Goodbye ... for now...

   Today we will bury our babies Graham Albert and Savannah Celeste in a plot where one day my wife and I will be buried as well.

   I am terrified and anxious for what today will bring.

   Since losing our babies one week ago, my wife and I have shut ourselves off from the world.  We haven't seen anyone or left the house for the most part.  We have gone from the bed, to the couch, back to the bed.

   Will it be comforting to see family and friends again?

   I know it will... but first it is going to hurt like hell because seeing them is one step closer to turning the page on my babies.

   What do I mean by that?  Since March 15 nothing has mattered but my babies... they are ALL we have thought about and talked about.  They have consumed our every waking thought and emotion day and night.

   But after today that will have to change. We will - because we need to - find a way to get back to living.  It is after all what I promised our babies we would do for them.
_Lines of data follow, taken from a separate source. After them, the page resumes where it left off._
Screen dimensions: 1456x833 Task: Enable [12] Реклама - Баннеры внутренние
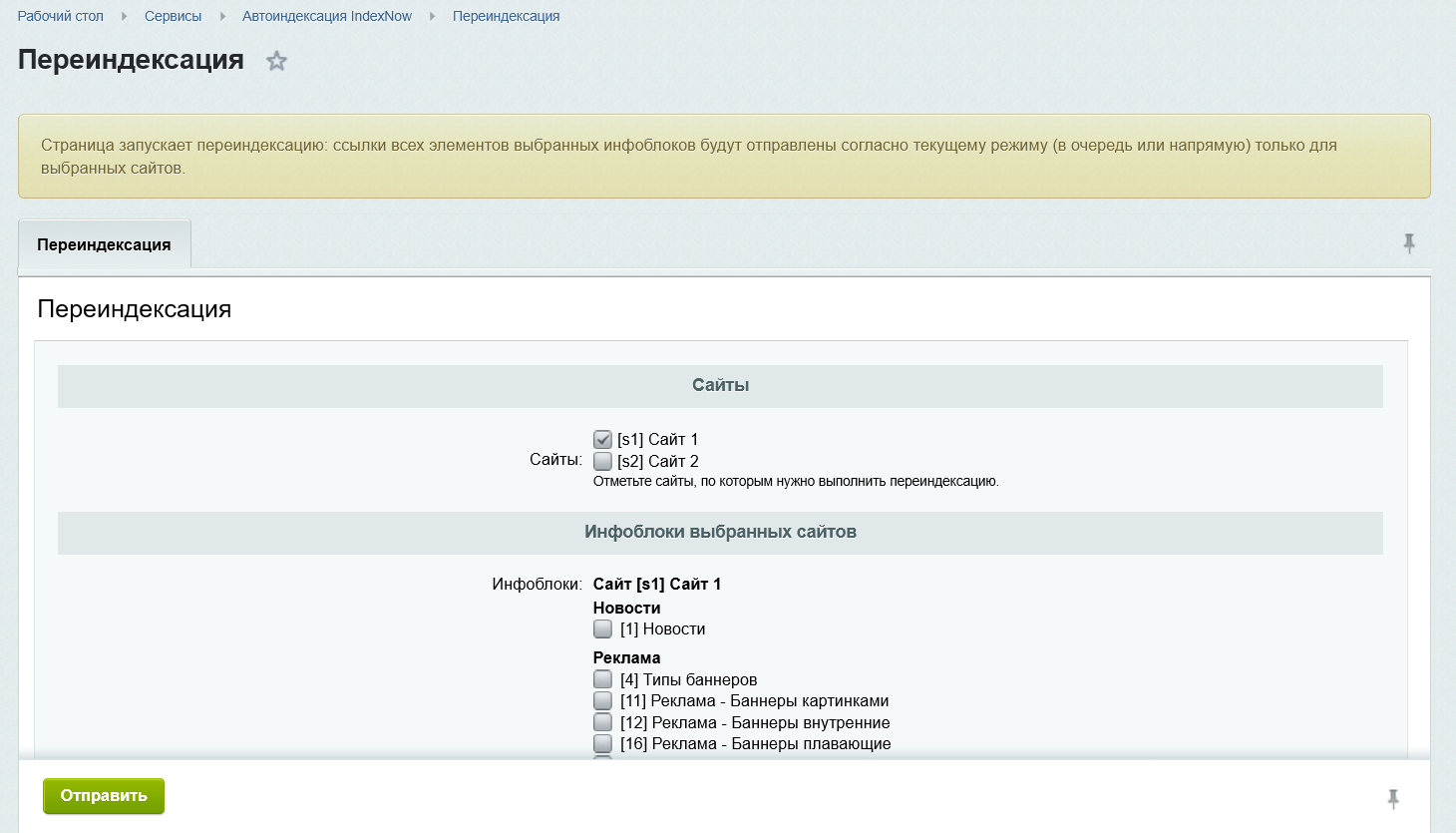click(602, 721)
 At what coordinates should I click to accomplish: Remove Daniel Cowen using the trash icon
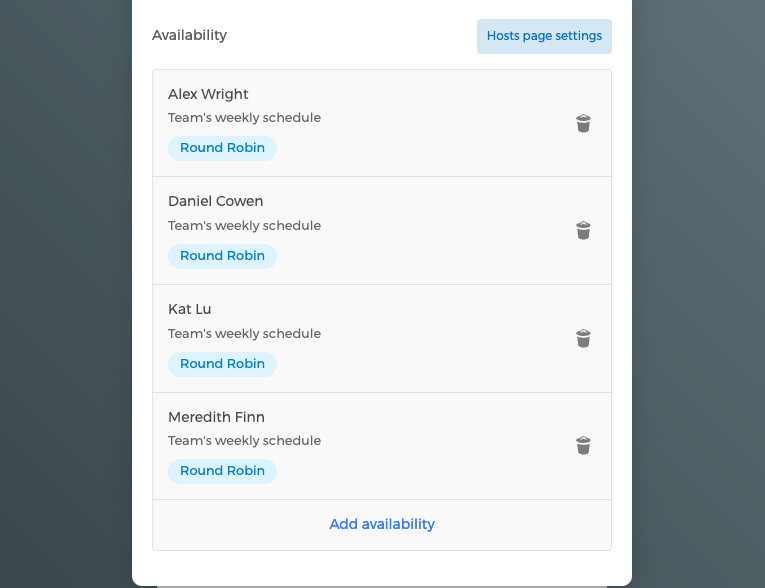(x=584, y=231)
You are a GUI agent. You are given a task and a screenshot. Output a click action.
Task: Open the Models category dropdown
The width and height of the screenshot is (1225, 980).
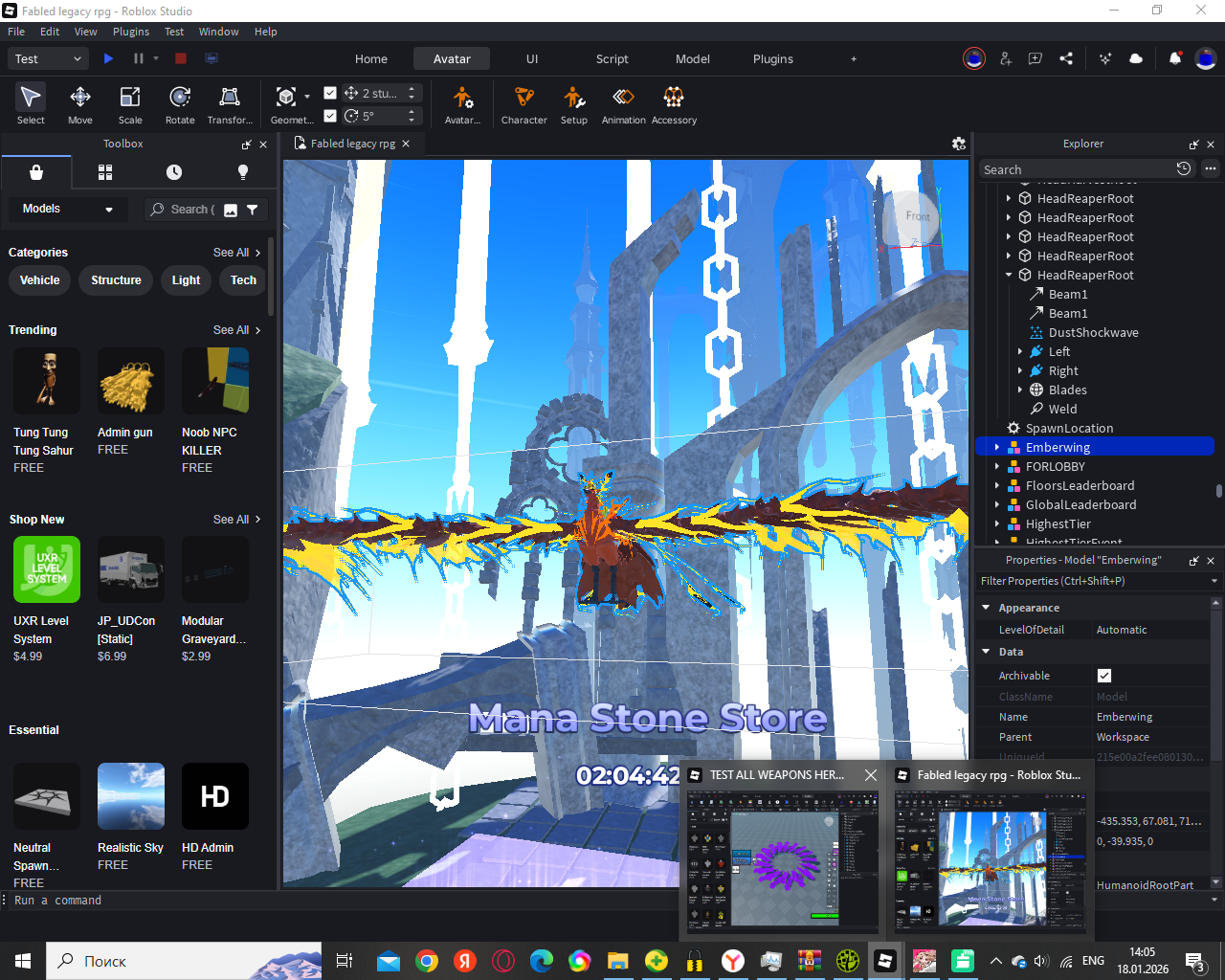click(67, 209)
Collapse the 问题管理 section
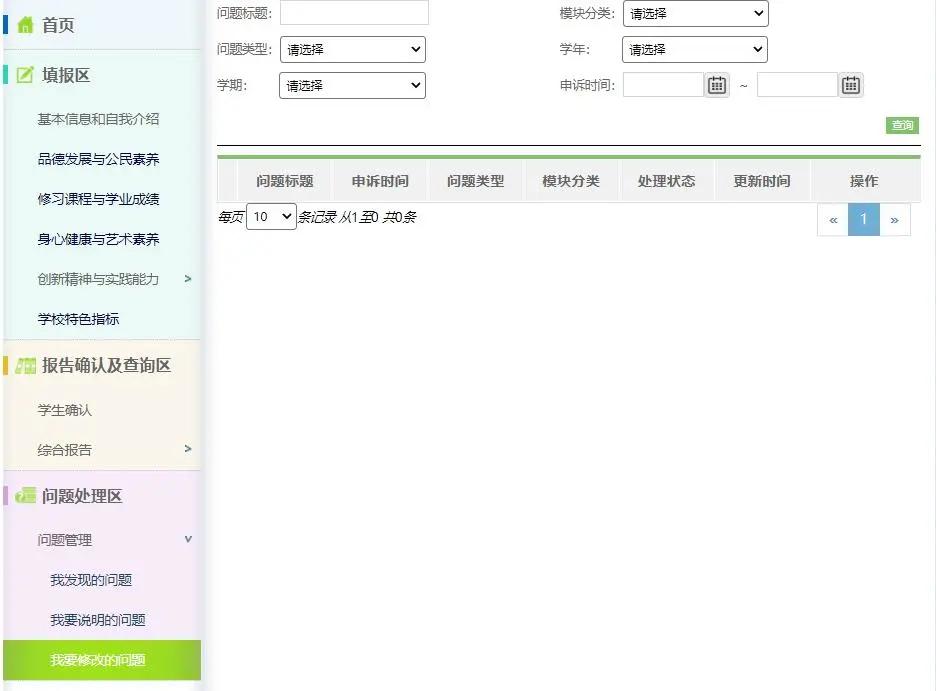This screenshot has width=936, height=691. click(187, 539)
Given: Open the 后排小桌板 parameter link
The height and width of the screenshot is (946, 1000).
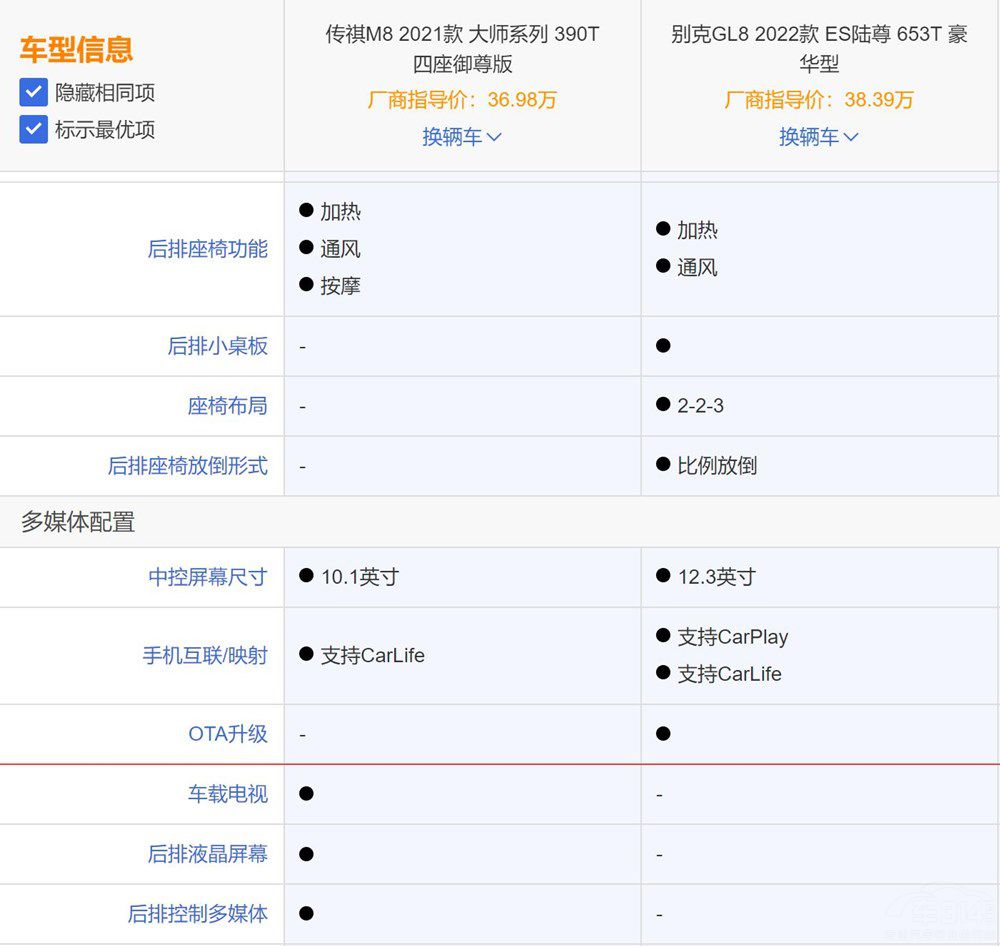Looking at the screenshot, I should point(217,346).
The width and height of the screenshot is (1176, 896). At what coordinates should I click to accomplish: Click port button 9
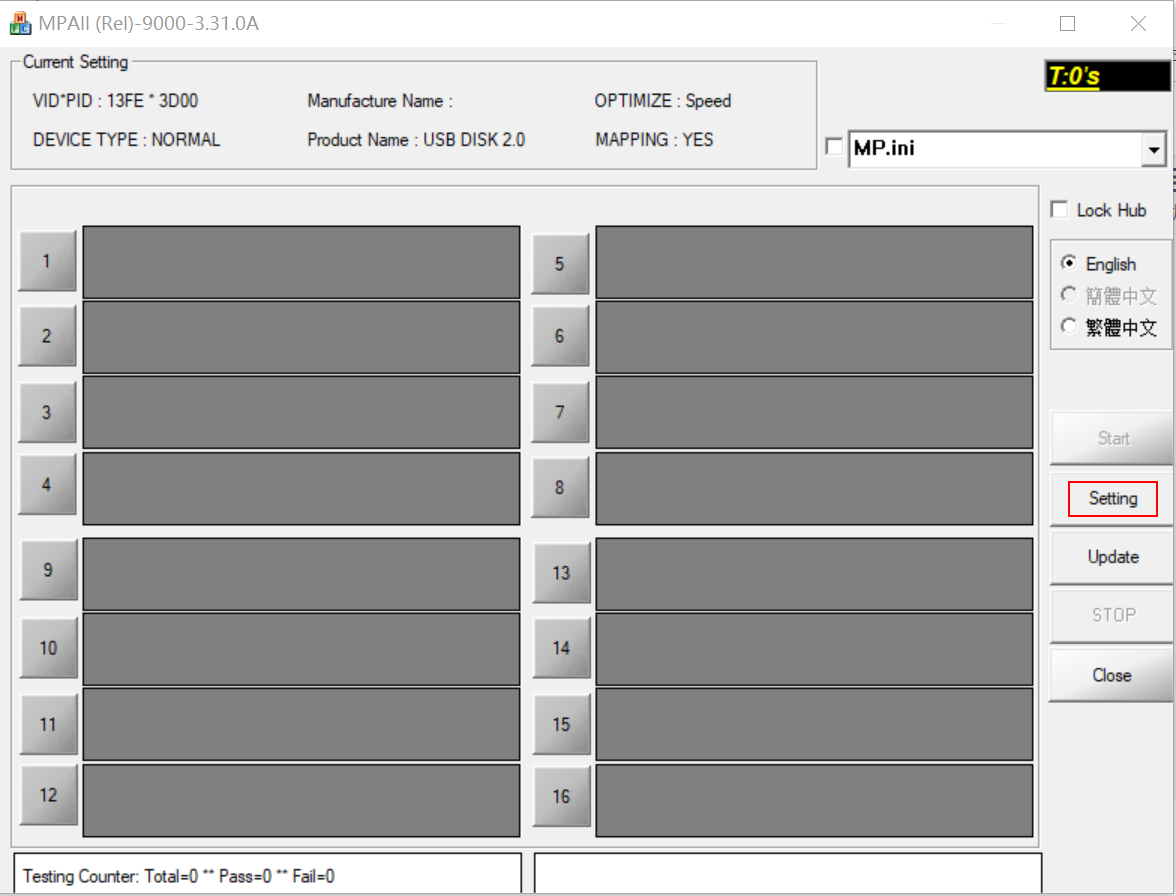coord(47,571)
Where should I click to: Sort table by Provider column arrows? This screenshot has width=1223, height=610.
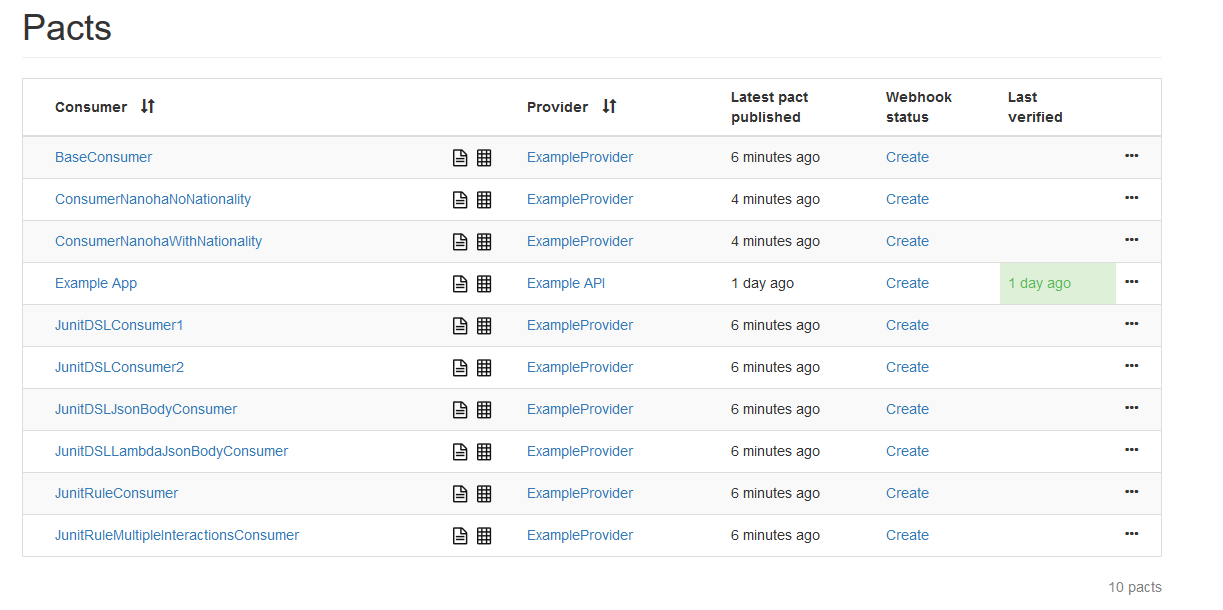tap(609, 106)
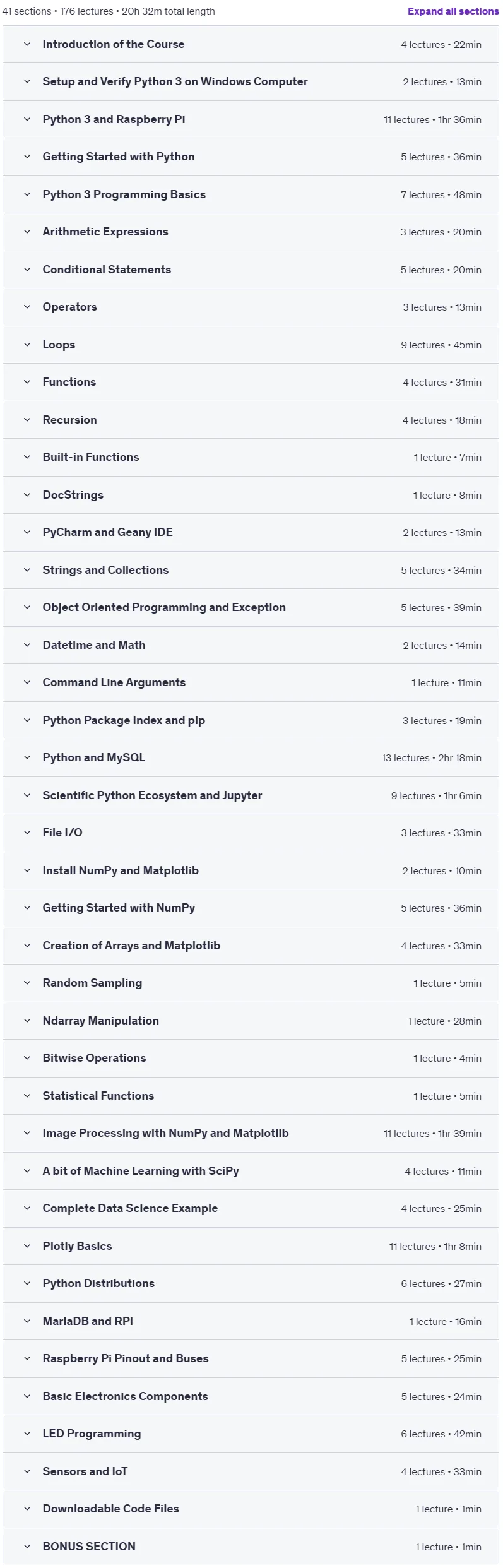
Task: Click the Plotly Basics chevron icon
Action: click(27, 1246)
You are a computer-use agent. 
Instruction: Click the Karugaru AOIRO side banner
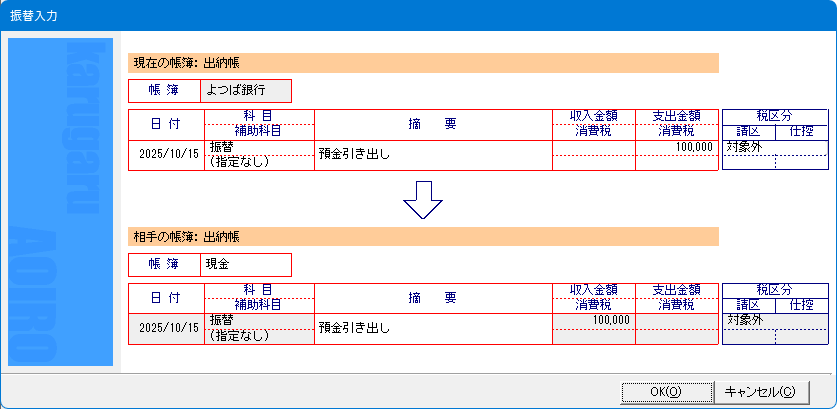60,200
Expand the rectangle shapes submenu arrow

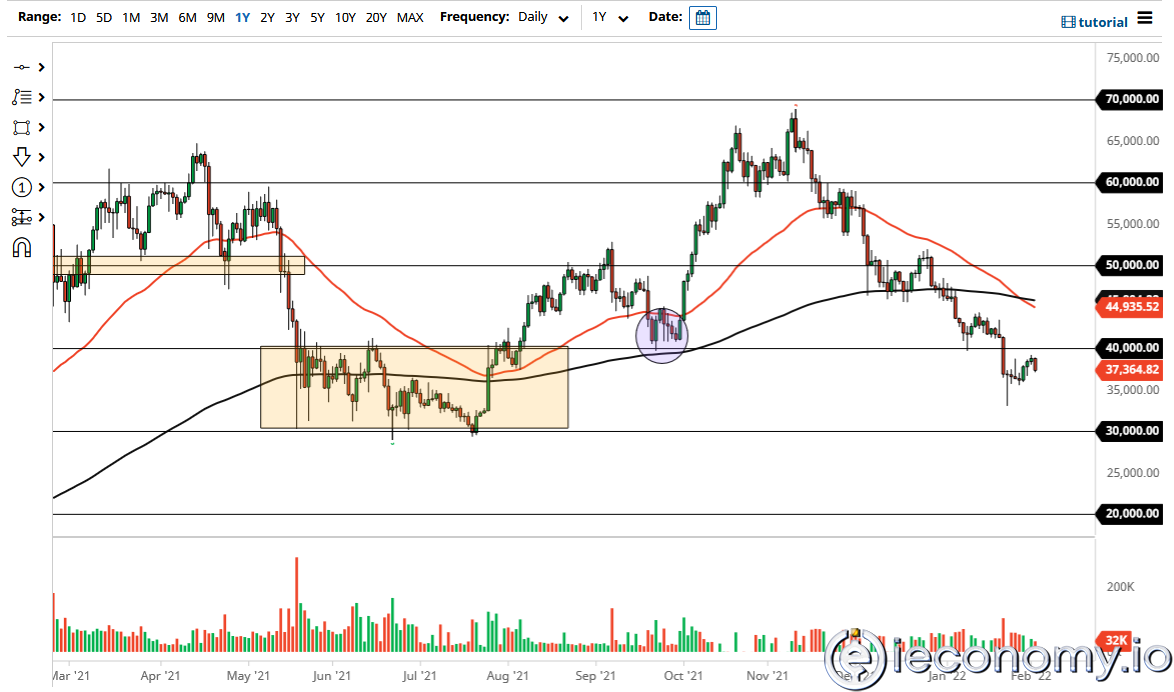click(42, 127)
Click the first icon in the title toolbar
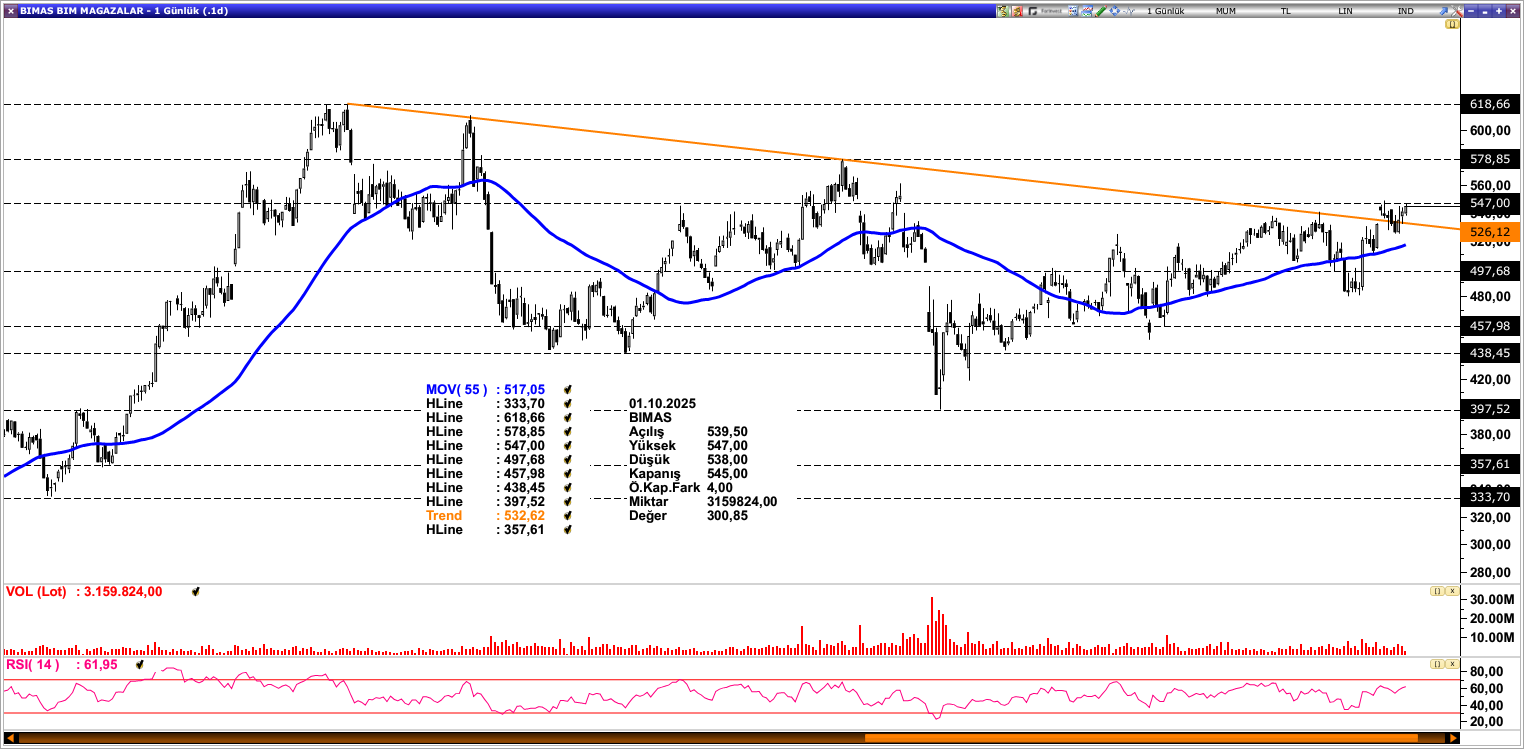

   I just know its going to be so hard.  To say goodbye to them and know that the world will now keep going... to watch other moms and dads make memory after memory with their children while we continually miss out on memory after memory with our children.

   I want to move past this phase of grief and I don't want to move past it... I want to cling on to it as long as I can as I feel like its all I have left in this world of my babies.

   Today is a day I just never thought , never imagined would be a day that existed.  I never in all my life imagined I would be attending a mass and burial with my wife to lay our TWO children down to rest.

   We will find the strength ...

   ... I just don't know how.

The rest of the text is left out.